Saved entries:
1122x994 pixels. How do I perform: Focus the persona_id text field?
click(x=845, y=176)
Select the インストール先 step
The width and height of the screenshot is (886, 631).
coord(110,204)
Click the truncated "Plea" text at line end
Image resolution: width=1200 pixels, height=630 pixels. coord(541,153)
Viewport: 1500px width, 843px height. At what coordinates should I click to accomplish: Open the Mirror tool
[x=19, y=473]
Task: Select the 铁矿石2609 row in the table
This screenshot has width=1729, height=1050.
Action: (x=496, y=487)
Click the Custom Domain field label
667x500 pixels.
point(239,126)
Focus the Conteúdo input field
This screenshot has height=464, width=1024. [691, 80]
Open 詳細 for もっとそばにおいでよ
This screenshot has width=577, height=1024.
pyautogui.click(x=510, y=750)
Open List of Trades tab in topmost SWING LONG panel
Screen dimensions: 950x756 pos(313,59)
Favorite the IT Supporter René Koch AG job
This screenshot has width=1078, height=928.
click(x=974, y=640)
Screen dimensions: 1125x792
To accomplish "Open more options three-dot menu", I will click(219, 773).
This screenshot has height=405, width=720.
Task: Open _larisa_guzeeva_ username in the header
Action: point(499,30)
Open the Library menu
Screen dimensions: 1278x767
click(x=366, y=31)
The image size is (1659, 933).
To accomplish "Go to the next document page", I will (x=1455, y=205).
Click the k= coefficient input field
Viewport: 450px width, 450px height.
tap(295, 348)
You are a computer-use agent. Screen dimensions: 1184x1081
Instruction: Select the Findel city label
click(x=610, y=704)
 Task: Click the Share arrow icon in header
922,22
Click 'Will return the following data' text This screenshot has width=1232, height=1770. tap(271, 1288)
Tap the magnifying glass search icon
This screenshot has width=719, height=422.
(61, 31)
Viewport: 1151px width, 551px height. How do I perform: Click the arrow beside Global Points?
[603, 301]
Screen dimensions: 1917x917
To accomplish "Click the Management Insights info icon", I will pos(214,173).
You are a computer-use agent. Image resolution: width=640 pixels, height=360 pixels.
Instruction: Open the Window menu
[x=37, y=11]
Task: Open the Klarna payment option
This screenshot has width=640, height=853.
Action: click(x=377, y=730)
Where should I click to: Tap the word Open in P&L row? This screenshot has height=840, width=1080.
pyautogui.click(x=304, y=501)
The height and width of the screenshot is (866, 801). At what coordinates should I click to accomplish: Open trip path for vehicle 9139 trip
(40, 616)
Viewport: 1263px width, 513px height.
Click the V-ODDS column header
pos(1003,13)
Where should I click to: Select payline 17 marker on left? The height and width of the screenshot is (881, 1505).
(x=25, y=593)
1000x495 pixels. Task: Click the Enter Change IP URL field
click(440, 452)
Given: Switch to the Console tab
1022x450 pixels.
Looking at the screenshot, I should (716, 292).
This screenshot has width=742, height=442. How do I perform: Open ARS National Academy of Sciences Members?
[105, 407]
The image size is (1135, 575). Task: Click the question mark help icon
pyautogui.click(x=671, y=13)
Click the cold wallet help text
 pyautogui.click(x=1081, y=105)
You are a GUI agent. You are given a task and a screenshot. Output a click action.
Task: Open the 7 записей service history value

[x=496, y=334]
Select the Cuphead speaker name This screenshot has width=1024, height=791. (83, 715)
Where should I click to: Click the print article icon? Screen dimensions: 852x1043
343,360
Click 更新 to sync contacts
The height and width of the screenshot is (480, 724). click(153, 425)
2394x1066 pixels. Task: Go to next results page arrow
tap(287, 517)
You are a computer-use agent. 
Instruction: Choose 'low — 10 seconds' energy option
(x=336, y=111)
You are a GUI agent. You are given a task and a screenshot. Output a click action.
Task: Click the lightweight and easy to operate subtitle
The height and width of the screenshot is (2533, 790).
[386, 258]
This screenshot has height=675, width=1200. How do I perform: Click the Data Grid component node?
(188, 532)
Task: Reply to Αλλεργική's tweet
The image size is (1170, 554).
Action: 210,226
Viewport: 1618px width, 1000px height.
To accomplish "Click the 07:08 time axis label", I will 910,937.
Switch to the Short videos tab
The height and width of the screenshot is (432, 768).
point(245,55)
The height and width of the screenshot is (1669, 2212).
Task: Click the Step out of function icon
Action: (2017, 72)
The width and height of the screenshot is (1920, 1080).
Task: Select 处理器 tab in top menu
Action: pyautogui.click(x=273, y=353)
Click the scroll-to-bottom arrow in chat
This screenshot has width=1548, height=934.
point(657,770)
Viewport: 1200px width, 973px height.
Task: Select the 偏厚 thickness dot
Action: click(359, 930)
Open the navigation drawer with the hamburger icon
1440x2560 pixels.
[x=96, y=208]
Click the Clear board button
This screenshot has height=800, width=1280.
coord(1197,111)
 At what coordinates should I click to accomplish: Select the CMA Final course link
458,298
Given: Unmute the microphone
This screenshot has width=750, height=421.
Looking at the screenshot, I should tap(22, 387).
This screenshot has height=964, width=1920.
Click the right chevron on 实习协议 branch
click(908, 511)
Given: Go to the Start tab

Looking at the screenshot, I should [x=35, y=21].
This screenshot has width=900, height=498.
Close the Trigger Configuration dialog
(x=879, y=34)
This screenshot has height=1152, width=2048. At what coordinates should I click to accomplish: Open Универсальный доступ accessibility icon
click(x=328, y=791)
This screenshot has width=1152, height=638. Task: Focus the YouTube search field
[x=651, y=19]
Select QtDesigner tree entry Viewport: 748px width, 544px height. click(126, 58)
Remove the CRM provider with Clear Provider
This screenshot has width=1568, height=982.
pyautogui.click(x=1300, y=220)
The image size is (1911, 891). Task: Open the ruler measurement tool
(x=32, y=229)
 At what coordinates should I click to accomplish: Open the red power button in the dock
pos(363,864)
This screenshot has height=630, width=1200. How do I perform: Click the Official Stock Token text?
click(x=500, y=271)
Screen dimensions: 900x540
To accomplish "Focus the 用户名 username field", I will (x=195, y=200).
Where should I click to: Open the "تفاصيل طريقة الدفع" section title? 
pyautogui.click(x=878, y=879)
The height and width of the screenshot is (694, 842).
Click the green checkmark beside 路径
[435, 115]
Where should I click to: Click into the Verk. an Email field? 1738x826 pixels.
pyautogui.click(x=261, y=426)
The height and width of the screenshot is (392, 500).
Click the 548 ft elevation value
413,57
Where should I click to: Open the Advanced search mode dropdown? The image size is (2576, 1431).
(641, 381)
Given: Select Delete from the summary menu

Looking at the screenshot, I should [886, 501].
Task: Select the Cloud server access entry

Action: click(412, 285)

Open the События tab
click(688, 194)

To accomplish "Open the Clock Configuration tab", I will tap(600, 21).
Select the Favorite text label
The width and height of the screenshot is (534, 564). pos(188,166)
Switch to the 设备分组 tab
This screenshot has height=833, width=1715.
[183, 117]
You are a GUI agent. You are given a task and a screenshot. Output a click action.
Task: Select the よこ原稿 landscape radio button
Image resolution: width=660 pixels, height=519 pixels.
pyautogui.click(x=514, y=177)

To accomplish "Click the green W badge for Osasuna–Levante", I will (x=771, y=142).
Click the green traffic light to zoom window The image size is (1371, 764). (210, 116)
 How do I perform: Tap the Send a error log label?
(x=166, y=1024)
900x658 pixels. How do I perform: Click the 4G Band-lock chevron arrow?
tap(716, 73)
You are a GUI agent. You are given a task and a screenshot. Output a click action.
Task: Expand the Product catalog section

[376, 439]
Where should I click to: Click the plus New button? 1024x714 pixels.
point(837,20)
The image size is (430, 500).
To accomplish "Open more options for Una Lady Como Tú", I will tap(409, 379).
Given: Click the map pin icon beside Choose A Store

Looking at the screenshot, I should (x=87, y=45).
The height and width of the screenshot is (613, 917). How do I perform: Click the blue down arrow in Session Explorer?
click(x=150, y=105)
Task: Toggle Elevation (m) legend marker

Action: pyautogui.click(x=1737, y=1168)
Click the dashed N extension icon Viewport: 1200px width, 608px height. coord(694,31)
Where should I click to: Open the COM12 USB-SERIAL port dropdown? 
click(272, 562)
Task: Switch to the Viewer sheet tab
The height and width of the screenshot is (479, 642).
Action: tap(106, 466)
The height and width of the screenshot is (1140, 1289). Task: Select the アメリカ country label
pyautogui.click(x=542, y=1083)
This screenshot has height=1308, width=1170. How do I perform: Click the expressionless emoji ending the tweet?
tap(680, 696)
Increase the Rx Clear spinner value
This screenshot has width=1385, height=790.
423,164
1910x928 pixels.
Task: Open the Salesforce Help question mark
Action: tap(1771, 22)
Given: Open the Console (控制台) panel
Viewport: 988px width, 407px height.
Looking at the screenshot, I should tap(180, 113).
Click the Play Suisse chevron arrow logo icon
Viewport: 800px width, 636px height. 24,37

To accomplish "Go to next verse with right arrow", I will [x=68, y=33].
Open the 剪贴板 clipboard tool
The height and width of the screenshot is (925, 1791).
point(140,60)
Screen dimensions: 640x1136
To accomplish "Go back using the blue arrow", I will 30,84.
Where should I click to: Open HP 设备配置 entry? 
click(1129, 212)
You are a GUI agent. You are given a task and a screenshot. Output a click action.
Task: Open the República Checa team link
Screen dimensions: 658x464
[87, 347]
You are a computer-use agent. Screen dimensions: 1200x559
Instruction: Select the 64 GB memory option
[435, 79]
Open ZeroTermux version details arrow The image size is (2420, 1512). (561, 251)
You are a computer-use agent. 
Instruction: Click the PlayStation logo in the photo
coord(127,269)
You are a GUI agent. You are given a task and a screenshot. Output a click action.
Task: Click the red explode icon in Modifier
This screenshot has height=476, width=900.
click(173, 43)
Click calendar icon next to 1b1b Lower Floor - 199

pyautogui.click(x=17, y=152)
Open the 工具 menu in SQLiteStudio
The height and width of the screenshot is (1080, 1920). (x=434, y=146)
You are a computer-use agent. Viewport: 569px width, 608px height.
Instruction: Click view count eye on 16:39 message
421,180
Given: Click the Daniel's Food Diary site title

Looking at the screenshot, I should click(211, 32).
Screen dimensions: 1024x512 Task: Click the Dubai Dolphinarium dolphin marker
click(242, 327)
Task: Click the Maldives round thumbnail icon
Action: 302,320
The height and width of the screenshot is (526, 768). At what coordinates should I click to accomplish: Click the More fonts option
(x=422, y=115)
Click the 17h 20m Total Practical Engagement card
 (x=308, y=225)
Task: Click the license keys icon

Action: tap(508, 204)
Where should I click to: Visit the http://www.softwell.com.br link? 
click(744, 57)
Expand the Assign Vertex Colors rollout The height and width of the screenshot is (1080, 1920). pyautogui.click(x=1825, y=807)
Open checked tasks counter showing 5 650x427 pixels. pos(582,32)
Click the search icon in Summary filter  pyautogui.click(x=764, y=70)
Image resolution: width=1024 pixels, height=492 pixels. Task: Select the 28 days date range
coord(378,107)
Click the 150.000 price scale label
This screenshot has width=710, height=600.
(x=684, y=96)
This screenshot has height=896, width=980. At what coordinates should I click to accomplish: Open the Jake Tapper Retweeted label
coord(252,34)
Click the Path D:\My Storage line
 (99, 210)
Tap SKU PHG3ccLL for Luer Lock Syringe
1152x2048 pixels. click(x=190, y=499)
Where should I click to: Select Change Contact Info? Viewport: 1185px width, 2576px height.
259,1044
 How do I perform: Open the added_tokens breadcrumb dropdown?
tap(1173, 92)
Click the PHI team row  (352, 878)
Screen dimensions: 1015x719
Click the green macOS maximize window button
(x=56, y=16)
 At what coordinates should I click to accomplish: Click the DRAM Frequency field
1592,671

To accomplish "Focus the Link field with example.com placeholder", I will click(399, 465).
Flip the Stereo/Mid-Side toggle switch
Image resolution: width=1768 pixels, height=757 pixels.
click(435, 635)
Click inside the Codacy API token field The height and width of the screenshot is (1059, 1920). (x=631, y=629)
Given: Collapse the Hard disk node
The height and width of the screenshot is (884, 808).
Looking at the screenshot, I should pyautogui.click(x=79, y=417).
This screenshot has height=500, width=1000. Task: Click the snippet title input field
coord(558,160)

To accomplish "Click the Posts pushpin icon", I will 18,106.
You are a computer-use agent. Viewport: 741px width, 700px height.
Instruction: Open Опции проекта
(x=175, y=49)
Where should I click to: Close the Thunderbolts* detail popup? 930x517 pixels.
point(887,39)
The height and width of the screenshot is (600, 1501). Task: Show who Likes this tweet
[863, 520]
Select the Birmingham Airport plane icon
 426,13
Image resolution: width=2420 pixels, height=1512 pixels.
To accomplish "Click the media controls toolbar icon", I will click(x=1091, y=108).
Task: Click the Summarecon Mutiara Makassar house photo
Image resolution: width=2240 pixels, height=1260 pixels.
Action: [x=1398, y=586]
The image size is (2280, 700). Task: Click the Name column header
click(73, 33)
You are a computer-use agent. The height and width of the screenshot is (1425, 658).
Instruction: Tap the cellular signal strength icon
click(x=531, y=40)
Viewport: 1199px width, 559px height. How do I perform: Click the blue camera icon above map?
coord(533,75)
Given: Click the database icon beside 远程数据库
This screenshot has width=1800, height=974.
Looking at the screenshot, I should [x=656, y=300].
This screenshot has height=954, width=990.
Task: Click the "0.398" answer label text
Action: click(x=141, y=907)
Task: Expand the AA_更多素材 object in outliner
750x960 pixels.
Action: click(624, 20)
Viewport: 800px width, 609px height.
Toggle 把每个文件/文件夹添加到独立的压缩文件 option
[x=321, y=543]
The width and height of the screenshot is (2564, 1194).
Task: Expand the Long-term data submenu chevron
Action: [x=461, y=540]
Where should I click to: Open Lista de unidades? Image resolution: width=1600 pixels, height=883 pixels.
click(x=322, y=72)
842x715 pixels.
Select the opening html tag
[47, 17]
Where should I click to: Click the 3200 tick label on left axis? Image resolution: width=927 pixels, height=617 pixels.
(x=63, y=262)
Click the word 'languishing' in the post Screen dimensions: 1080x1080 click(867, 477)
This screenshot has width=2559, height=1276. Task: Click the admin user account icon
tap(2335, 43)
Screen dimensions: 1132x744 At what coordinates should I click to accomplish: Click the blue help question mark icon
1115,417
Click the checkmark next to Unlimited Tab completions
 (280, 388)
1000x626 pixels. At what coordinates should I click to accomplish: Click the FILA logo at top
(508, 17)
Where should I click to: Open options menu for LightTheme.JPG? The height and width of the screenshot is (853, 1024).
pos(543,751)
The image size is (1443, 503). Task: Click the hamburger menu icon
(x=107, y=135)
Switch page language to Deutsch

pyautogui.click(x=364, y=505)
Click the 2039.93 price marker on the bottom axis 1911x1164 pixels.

=== Exercise objective ===
Copy out the saved entries starting at the line that contains "Given: Open the Console (控制台) panel" and ending with the line that contains "click(1129, 212)", keeping every line unchanged.

=== Solution for this task ===
Given: Open the Console (控制台) panel
Viewport: 988px width, 407px height.
Looking at the screenshot, I should tap(180, 113).
Click the Play Suisse chevron arrow logo icon
Viewport: 800px width, 636px height. 24,37

To accomplish "Go to next verse with right arrow", I will [x=68, y=33].
Open the 剪贴板 clipboard tool
The height and width of the screenshot is (925, 1791).
point(140,60)
Screen dimensions: 640x1136
To accomplish "Go back using the blue arrow", I will 30,84.
Where should I click to: Open HP 设备配置 entry? 
click(1129, 212)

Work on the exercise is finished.